To the class-conscious Victorians, such an association with a mere workman was beyond excuse (even an under-footman would have been more acceptable!).
4
The very name of Charles Cabbage was banished from polite society, and his ultimate fate is unknown, though there are reports that he later became chaplain of Botany Bay. The legend that he died in the Outback when a sheep-shearing machine he had invented ran amok is surely apocryphal.

Afterword

The Rare Book section of the British Museum possesses the only known copy of the Reverend Cabbage’s
Sermons in Steam
, long claimed by the family to have been manufactured by the Word Loom. Unfortunately, even a casual inspection reveals that this is not the case; with the exception of the last page (223–4), the volume was clearly printed on a normal flat-bed press.

Page 223–4, however, is an obvious insert.
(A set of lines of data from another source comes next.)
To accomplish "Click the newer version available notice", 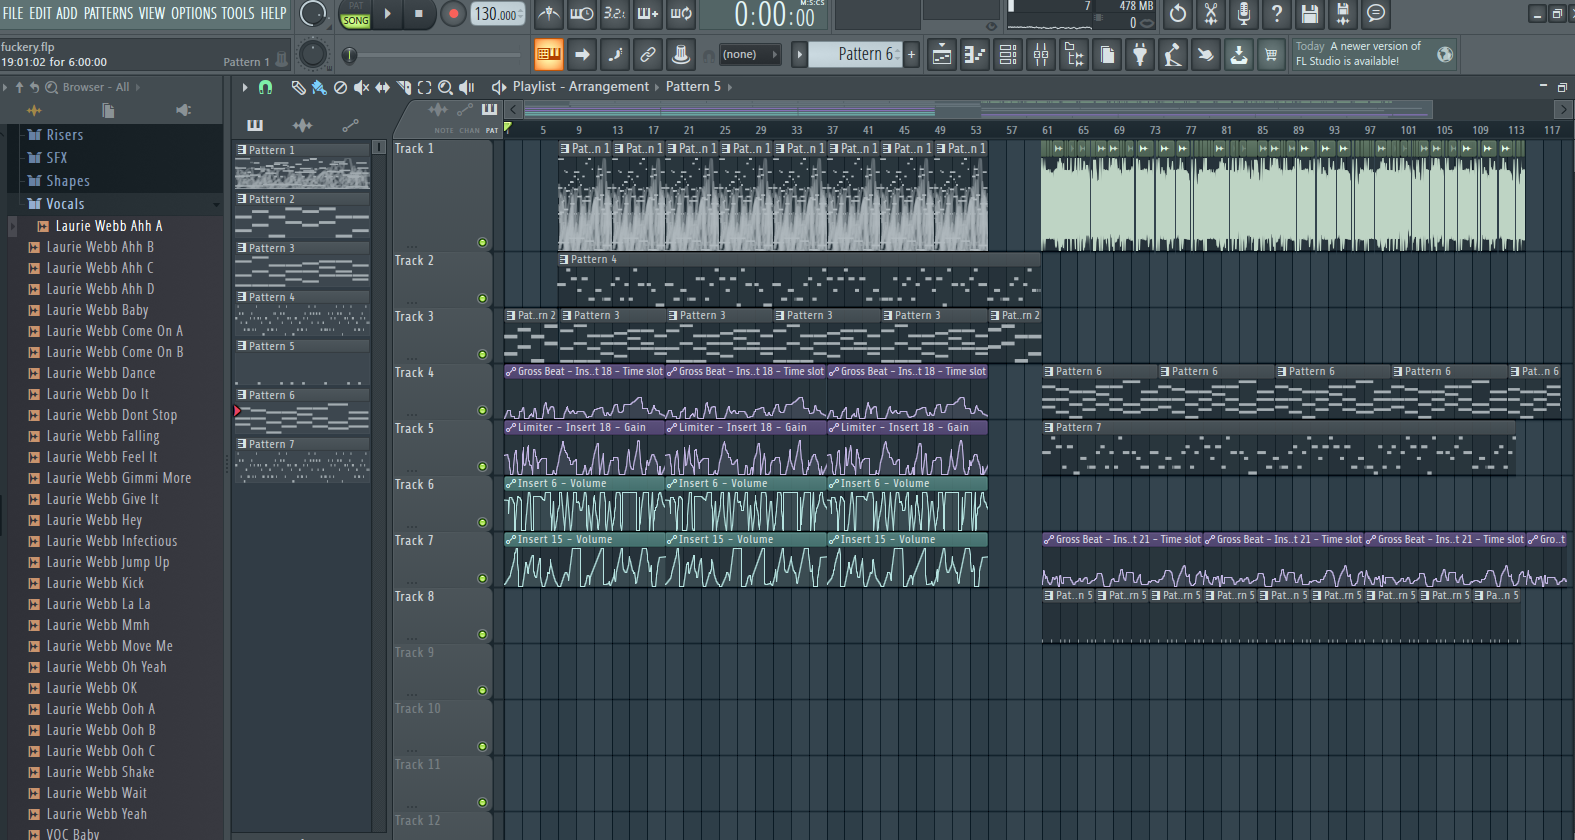I will (1360, 54).
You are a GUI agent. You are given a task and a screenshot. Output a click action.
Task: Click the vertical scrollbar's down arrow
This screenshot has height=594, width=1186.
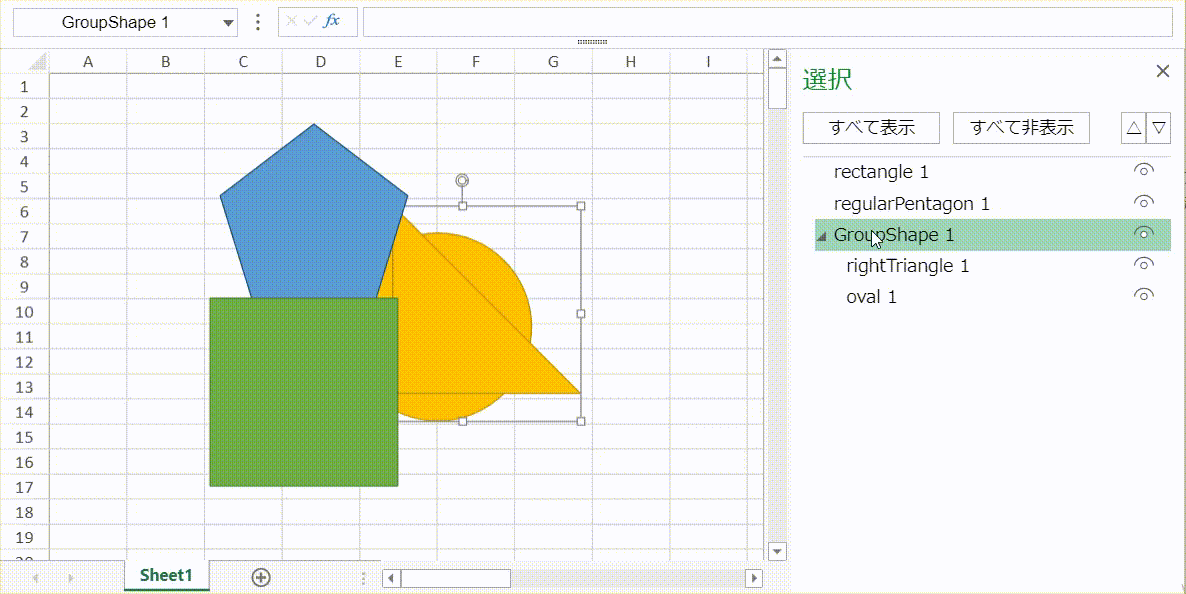[776, 551]
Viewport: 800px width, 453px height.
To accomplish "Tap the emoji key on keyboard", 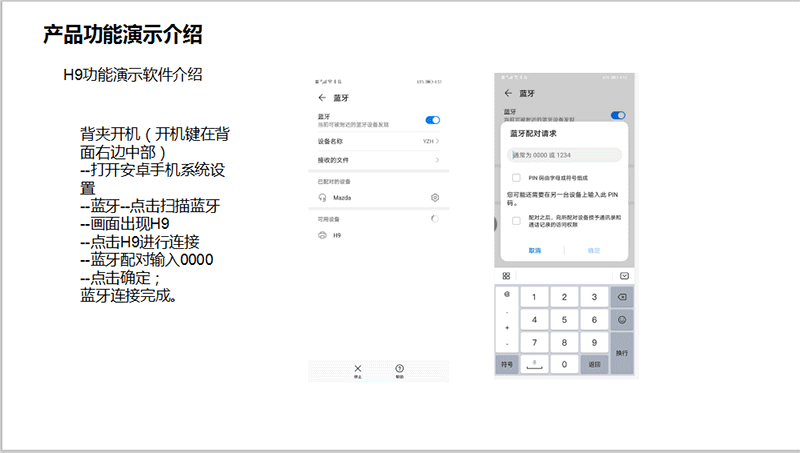I will (x=621, y=320).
The impression is very uneven and the text is replete with spelling mistakes and typographical errors.

Is this indeed the only surviving production of perhaps the most remarkable—and misguided—technological effort of the Victorian Age? Or is it a deliberate fake, created to give the impression that the Word Loom actually operated at least once—however poorly?

We shall never know the truth, but as an Englishman I am proud of the fact that one of today’s most important inventions was first conceived in the British Isles. Had matters turned out slightly differently, Charles Cabbage might now have been as famous as James Watt, George Stevenson—or even Isambard Kingdom Brunel.